> Wybrany fragment
===============

W rywalizacji mężczyzn na dystansie jednego okrążenia jako drugi linię mety przekroczył Karol Zalewski ze swoim najlepszym w tym roku rezultatem – 45,14 s. Tak szybko zawodnik AZS AWF Katowice nie biegał od 2018 roku, kiedy ustanawiał rekord życiowy – 45,11 s. Świetnie spisał się także trzeci na mecie Kajetan Duszyński (AZS Łódź), który o niemal pół sekundy poprawił życiówkę sprzed dwóch tygodni – 45,51 s.
W swoim pierwszym starcie w tym sezonie druga na 100 m była Ewa Swoboda (AZS AWF Katowice) z wynikiem 10,20 s. Kolejny raz barierę 13 sekund złamała druga na 100 m przez płotki Pia Skrzyszowska (AZS AWF Warszawa) – Cieszę się, że moje wyniki się stabilizują. Dziś na stadionie atmosfera była super, byli też moi rodzice, którzy mocno mnie dopingowali, ale pogoda nie była sprzyjająca. Przede mną jeszcze młodzieżowe mistrzostwa Europy, ale wiem nad czym muszę jeszcze popracować – podsumowała występ. Trzecia w rywalizacji płotkarek była Klaudia Siciarz (AZS AWF Kraków) – 12,92 s, a szósta Klaudia Wojtunik (AZS Łódź) – 13,32 s.

===============

> Prezentowane dane

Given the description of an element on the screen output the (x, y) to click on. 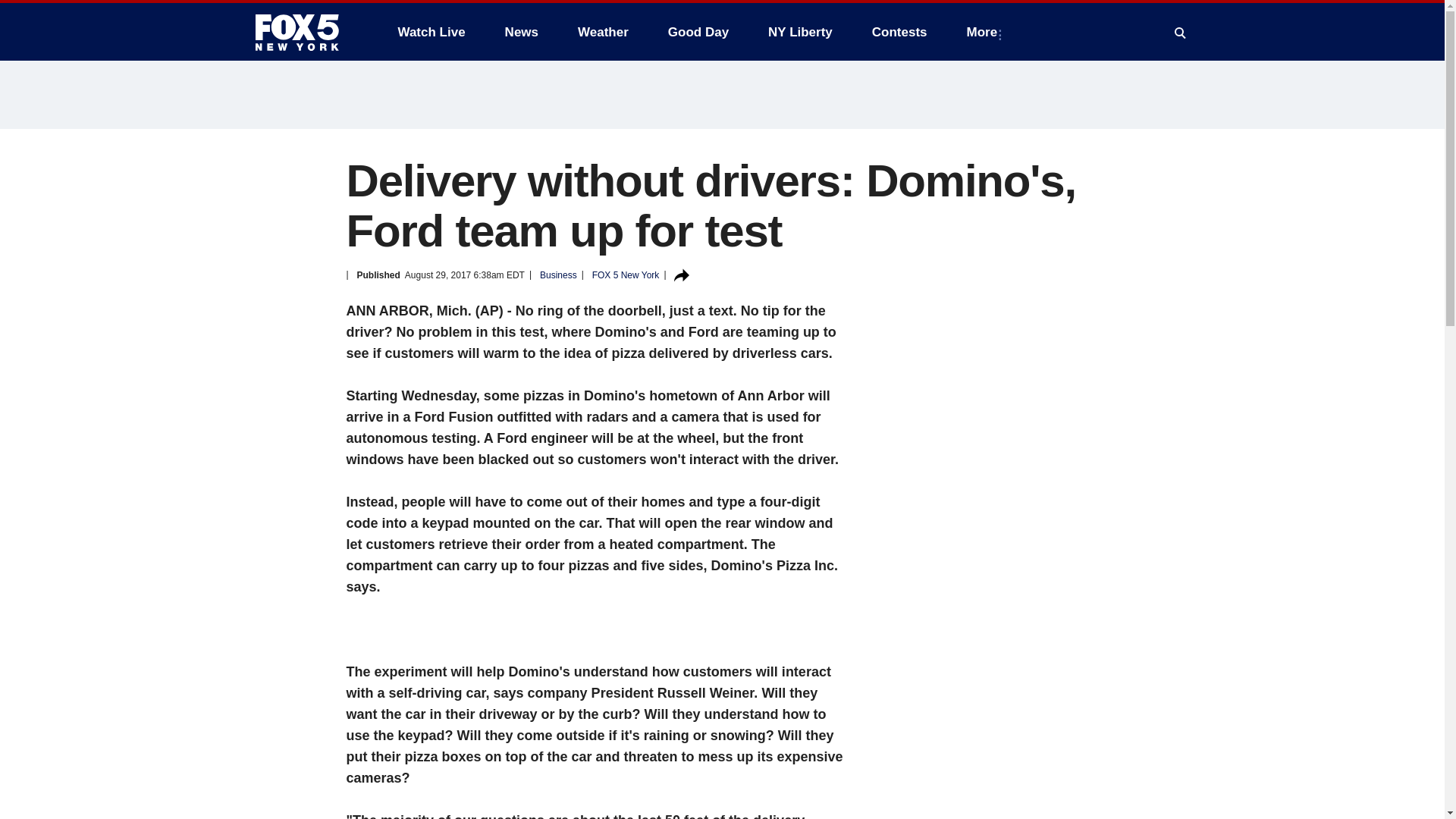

===============

> Zadania do rozwiązania
(a) Odpowiedz krótko na pytania o relację z zawodów lekkoatletycznych:
(i) Jaki wynik uzyskał Karol Zalewski na dystansie jednego okrążenia?
(ii) Jaki klub reprezentuje Kajetan Duszyński?
(iii) Jaka impreza jest jeszcze przed Pią Skrzyszowską według jej wypowiedzi?
(b) Poprowadź dalej relację z zawodów lekkoatletycznych, zaczynając po jej ostatnim zdaniu.
Dane nie mają tu żadnego znaczenia.

> Odpowiedzi do zadań
(a)
(i) 45,14 s.
(ii) AZS Łódź.
(iii) Młodzieżowe mistrzostwa Europy.

(b)
W skoku o tyczce mężczyzn najwyżej z Polaków skakał Robert Sobera (AZS AWF Wrocław), który uzyskał swój najlepszy w tym roku rezultat – 5,70 m. W rzucie dyskiem, także z najlepszym wynikiem sezonu triumfował Bartłomiej Stój (AZS PO Politechniki Opolskiej Opole) – 64,34 m. Na 1500 m swój tegoroczny rezultat poprawiła szósta w biegu Martyna Galant (OŚ AZS Poznań) – 4:08.96. Trzeci w pchnięciu kulą był Jakub Szyszkowski (AZS AWF Katowice) – 19,89 m.
Teraz przed lekkoatletami start w mistrzostwach Polski seniorów, które zostaną rozegrane w dniach 24-26 czerwca 2021 w Poznaniu.